TEKS BACAAN:

⁂

Setelah makan, Irwandi mulai mengobrol tentang berbagai persoalan dengan rakyatnya dari golongan papa itu. Mulai dari persoalan jalan, kondisi keamanan, hingga mata pencaharian masyarakat di kawasan tersebut. Tak terasa, kami telah menghabiskan waktu satu jam di rumah tersebut. Tepat pukul 05.30 WIB, Irwandi memohon pamit untuk pulang. Tak lupa ia serahkan sumbangan kepada Nek Aisyah, juga kepada dua cucunya yang sudah yatim, plus kepada Rahmat yang disambangi pada rumah pertama.

Sahur sendirian
Rahmat sendiri adalah seorang duda. Ia ditinggal mati istrinya hampir setahun lalu. Mereka hidup dari hasil menjual kue semprong (supet). “Sejak kepergian almarhumah, kehidupan saya mulai terasa sulit. Karena saya harus membuat kue semprong sendirian,” katanya.

⁂

[Item dataset tersimpan]
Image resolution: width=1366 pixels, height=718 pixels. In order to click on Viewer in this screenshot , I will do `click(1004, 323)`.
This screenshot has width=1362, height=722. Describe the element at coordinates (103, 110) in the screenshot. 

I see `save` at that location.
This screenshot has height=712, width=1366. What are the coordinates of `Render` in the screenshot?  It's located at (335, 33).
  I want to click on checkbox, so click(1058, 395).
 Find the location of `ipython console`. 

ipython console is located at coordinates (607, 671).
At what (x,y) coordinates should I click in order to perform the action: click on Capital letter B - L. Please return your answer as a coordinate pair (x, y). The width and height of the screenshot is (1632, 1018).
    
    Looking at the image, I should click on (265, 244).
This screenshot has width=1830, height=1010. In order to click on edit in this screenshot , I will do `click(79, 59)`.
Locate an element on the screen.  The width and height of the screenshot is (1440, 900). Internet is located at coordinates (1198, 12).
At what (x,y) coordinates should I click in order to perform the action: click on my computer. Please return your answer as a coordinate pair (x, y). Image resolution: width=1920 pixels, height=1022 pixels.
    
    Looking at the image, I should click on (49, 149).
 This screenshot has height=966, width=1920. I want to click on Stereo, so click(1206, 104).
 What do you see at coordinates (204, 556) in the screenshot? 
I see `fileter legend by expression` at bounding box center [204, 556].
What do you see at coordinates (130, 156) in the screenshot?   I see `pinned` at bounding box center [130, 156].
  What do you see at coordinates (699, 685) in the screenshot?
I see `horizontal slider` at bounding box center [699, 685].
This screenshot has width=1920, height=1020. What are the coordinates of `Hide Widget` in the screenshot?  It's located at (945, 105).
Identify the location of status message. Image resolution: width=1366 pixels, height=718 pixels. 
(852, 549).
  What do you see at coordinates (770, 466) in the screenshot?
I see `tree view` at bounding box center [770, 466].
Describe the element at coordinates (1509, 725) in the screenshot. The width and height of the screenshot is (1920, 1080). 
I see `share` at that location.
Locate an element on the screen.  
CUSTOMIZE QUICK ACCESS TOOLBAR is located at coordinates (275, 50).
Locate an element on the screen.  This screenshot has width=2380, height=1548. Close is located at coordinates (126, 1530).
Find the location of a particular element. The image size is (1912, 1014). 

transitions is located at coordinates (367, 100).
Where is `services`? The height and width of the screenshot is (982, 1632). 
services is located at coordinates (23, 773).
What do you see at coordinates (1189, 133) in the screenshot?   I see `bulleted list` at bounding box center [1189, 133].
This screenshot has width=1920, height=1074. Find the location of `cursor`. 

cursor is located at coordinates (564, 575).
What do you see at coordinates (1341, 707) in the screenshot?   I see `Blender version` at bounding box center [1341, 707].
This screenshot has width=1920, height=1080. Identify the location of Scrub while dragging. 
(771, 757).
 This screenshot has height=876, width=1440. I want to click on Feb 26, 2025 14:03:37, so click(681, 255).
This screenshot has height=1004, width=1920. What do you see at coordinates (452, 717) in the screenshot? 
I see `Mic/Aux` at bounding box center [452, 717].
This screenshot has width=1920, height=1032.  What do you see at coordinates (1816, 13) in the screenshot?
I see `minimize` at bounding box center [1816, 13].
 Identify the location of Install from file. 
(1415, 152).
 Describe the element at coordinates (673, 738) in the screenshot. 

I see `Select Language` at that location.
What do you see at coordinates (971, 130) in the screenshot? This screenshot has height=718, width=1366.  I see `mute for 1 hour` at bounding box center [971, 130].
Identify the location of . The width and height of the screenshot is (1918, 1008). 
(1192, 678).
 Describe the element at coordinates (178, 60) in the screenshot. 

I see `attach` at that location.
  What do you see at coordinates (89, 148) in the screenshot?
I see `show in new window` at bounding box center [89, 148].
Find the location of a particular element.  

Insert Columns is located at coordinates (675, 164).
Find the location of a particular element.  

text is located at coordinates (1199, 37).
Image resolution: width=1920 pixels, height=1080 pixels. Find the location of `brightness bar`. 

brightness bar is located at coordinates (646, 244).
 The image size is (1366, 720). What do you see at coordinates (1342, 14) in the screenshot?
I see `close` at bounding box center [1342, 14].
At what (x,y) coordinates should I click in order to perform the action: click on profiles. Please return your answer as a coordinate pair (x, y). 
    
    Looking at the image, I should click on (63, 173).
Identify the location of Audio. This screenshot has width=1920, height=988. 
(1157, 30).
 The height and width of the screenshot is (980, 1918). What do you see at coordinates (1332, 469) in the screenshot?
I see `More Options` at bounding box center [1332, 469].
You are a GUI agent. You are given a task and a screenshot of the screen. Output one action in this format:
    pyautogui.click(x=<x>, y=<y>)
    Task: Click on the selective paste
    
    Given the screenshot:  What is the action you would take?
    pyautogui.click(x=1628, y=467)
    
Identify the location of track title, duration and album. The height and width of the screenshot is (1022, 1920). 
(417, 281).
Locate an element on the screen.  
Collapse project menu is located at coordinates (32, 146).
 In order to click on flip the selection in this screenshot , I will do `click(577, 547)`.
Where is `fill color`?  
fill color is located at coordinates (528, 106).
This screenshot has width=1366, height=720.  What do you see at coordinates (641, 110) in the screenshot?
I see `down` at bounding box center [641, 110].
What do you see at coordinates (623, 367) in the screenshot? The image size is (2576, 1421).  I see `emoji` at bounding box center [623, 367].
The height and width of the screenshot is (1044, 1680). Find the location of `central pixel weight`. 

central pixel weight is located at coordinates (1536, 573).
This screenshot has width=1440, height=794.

⁂

KETENTUAN TUGAS:
(A) Ambil dari teks bacaan bagian di antara "Setelah makan, Irwandi" dan "pada rumah pertama.", termasuk kedua ujungnya, tanpa mengubah satu kata pun.
(B) Salin tanpa perubahan baris-baris pada catatan di antara baris yang memuat "This screenshot has height=1004, width=1920." dan baris yang memuat "(1192, 678).", termasuk kedua baris tersebut.

PENYELESAIAN TUGAS:
(A)
Setelah makan, Irwandi mulai mengobrol tentang berbagai persoalan dengan rakyatnya dari golongan papa itu. Mulai dari persoalan jalan, kondisi keamanan, hingga mata pencaharian masyarakat di kawasan tersebut. Tak terasa, kami telah menghabiskan waktu satu jam di rumah tersebut. Tepat pukul 05.30 WIB, Irwandi memohon pamit untuk pulang. Tak lupa ia serahkan sumbangan kepada Nek Aisyah, juga kepada dua cucunya yang sudah yatim, plus kepada Rahmat yang disambangi pada rumah pertama.

(B)
This screenshot has height=1004, width=1920. What do you see at coordinates (452, 717) in the screenshot? 
I see `Mic/Aux` at bounding box center [452, 717].
This screenshot has width=1920, height=1032.  What do you see at coordinates (1816, 13) in the screenshot?
I see `minimize` at bounding box center [1816, 13].
 Identify the location of Install from file. 
(1415, 152).
 Describe the element at coordinates (673, 738) in the screenshot. 

I see `Select Language` at that location.
What do you see at coordinates (971, 130) in the screenshot? This screenshot has height=718, width=1366.  I see `mute for 1 hour` at bounding box center [971, 130].
Identify the location of . The width and height of the screenshot is (1918, 1008). 
(1192, 678).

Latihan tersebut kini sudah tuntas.